At a news conference, Nov. 21, a longtime Moore aide, Ben DuPré, said the campaign found documents that show Corfman lived more than a mile from the intersection where she said Moore picked her up for dates in 1979. DuPré also told reporters the pickup location was across a major thoroughfare, calling it “another improbable fact in Leigh Corfman’s own words and story that the media has not bothered to investigate.”

Corfman’s mother, Nancy, claims she and Leigh lived at the time on Whittier Street in Gadsden, around the corner from Alcott Road and Riley Street, where Leigh says she met Moore. The Washington Post found confirmation of the Whittier Street address in a police report about property theft published in the Gadsden Times on March 31, 1980.

The Moore campaign did not provide the Post with requested documentation of another address.

DuPré also pointed to a Breitbart News story arguing court records show that on Feb. 21, 1979 – the date Moore would have met Corfman if her story is true – the court ordered the 14-year-old to move to her father’s house March 4, 1979, in another town, meaning the two alleged encounters with Moore would have had to have taken place within just 12 days.

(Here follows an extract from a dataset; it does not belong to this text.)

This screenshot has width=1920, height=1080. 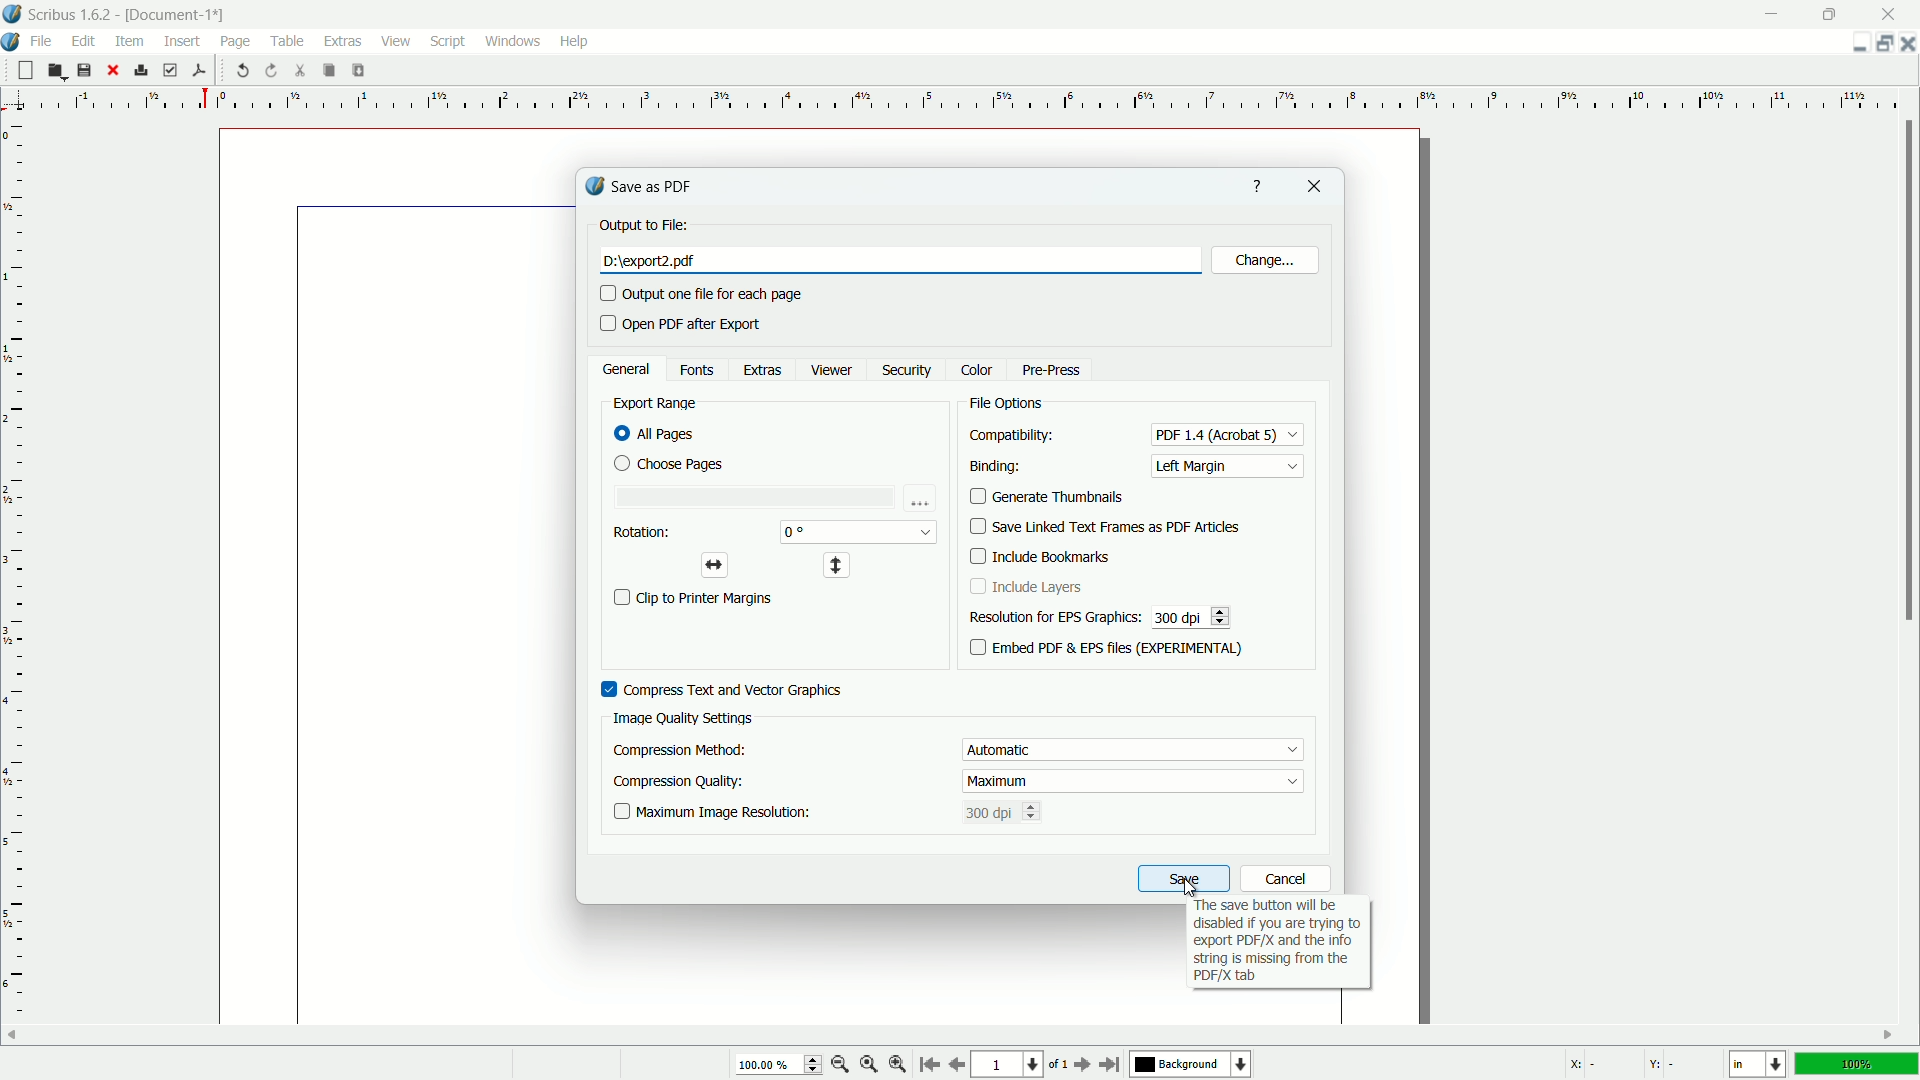 What do you see at coordinates (20, 555) in the screenshot?
I see `measuring scale` at bounding box center [20, 555].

However, Leigh Corfman claims Moore picked her up the first time “days” after they met outside the courtroom and the second date soon followed.

DuPré also took issue with Corfman’s claim that her life spiraled out of control after the alleged incident, noting her parents had described in legal filings concerns for their daughter’s behavior following their separation.

DuPré then pointed to a Breitbart story that quoted Corfman’s mother saying there was no phone in her daughter’s room in 1979.

However, both Leigh Corfman and her mother have said they had a phone on a long cord in the hallway that could be brought into the daughter’s room.

Breitbart News also has reported it obtained copies of court documents indicating a possible motive for Tina Johnson’s accusation that Moore groped her in 1991 when she was in his law office regarding a contentious battle for the custody of her son.

Moore represented Johnson’s mother, who ultimately was awarded custody of the 12-year-old son. Johnson described her daughter as an unfit, absent and unstable mother with a “violent nature,” noting she “has been treated by a psychiatrist when she was approximately 15 years of age.”

A One News America report questioned the motive of retired Alabama police officer Faye Gray, who claims she was ordered to keep an eye on Moore at sporting events and at the Gadsden Mall because he was known to make unwanted advances on teen girls. OAN said two of Gray’s sons were arrested for drug distribution, and Moore prosecuted a case in 1981 in which Gray’s brother, Jimmy Wright, was arrested for distributing controlled substances. OAN’s report also found that Moore ruled, in an alimony case, against convicted drug dealer Richard Hagedorn, who OAN said is the brother of longtime Washington Post editor David Hagedorn.